William Shakespeare is universally acknowledged as one of greatest poets and playwrights of all time. Yet we know virtually nothing about the inner man or the experiences that formed him. The people we believe to be his friends never reported a single conversation with him, he kept no diary, and if he wrote and received letters they have not survived. But thanks to twenty years of detective work by a retired lawyer from Pasadena, California, we now know one thing for certain. The author of Macbeth, Hamlet, and King Lear once stood on the corner of the Piazza Goldoni and the Borgo Orgnissanti, in Florence, Italy.
The Shakespeare Guide to Italy: Retracing the Bard’s Unknown Travels by Richard Paul Roe was published in the US and UK by Harper Perennial (an imprint of HarperCollins) at the end of last year. The idea that Shakespeare knew Italy well has been raised before, notably by Ernest Grillo, but has been generally dismissed by orthodox Shakespearean scholars, who suggest that the man from Stratford was a geographical ignoramus who gleaned what little European information he could from travelers in London taverns. Through analyzing the texts of Shakespeare’s ten Italian plays and seeking evidence of specific locations on the ground, Roe’s book demonstrates, repeatedly and decisively, that whoever wrote these works knew Italy intimately.
Roe shows how amendments of the texts by Shakespeare’s editors over the centuries have removed vital clues which exist in the original Quarto and Folio versions of the plays. It is interesting to note that something as small as changing capitalization can make a difference to our being able to identify where, in All’s Well That Ends Well, Helen meets Widow and the other women as they wait for Bertram and the soldiers returning from the Tuscan wars. Roe triangulates the place exactly by analyzing what the trumpet calls in the text signified, identifying the gate through which the soldiers would have entered and where they were heading, and locating the landmarks that Widow points out as she talks to Helen. This is not information one would – or could – glean through a conversation with a Florence merchant.
There are numerous other revelations which demonstrate the author’s personal knowledge of Milan, Verona, Mantua, Venice (and the Veneto), Padua, Lombardy, Florence, Pisa, and Sicily. As Roe says, “the author has this trick of pointedly naming or describing some obscure or unique place that might look like an invention or mistake but which turns out to be real: a one-of-a-kind place which reveals an unusual, intimate knowledge of Italy.” One might almost think he were deliberately laying a trail. One of the most powerful moments – and a slightly shocking reflection on the character of one of the Two Gentlemen of Verona – is when Roe unveils the horror of the place Proteus is sending Thurio – his rival in love – when he directs him to "St Gregory’s Well": not a well or a fountain (as orthodox scholars have assumed), but a mass grave.

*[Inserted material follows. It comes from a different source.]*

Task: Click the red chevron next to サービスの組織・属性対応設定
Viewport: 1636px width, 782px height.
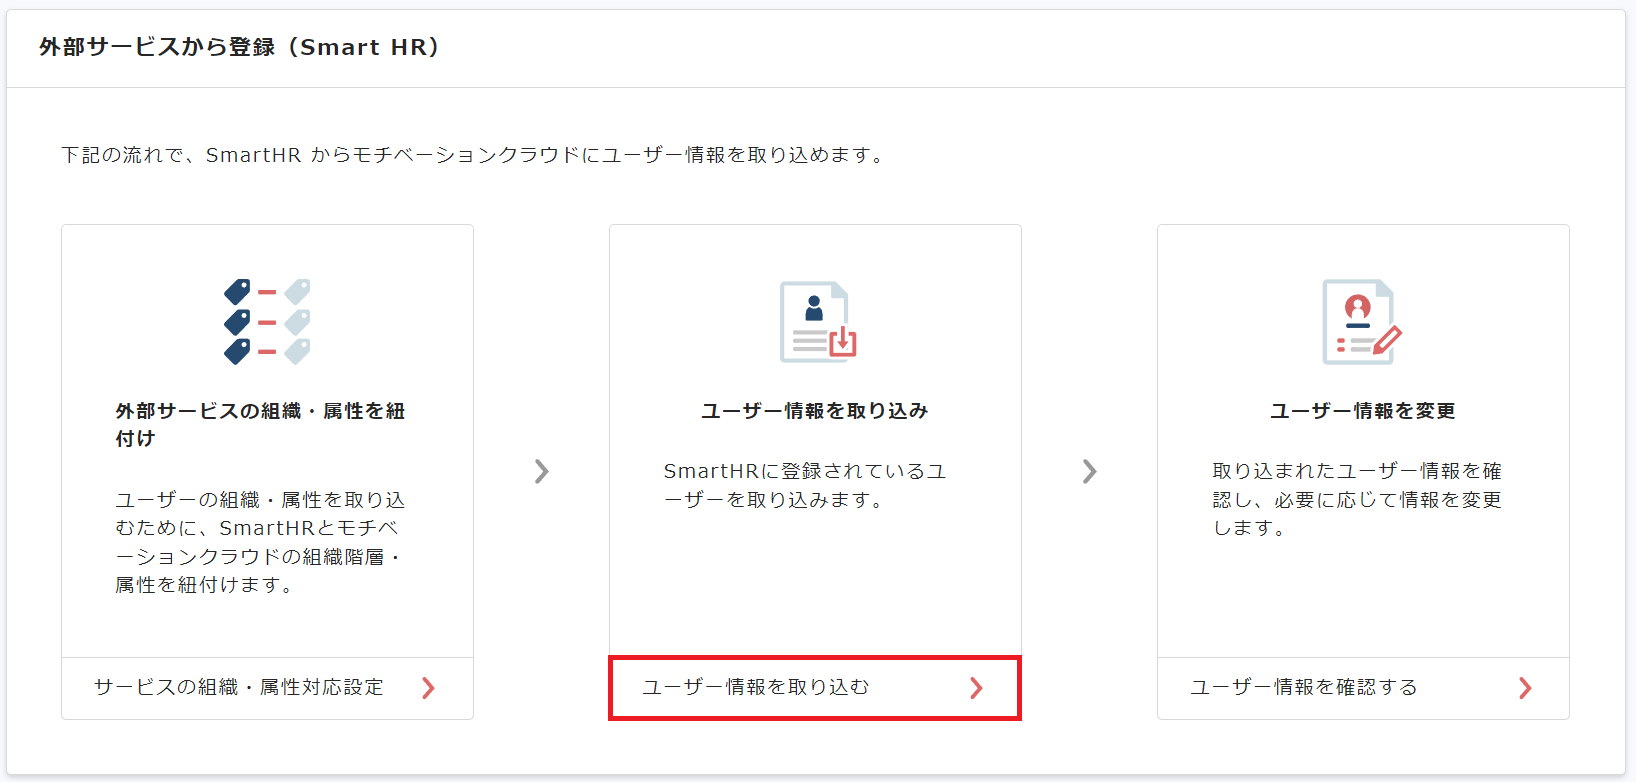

Roe has more surprises: the "imaginary" settings of both A Midsummer Night’s Dream and The Tempest are shown to be both real and Italian, the latter identified by “a particular combination of characteristics found nowhere else on earth.” If the happy coincidences of geology, geography, flora and fauna are not convincing enough, Roe finds that the names of both Ariel and Caliban (the meaning of which has long been debated) were sourced from the local dialect – in Catalan, caliban means outcast, or pariah. And "in popular Catalan tradition, an ariel is a spirit of the air and of the water, generally mischievous." The author, then, not only travelled in northern Italy; he set four plays in, or near to, the southern isle of Sicily.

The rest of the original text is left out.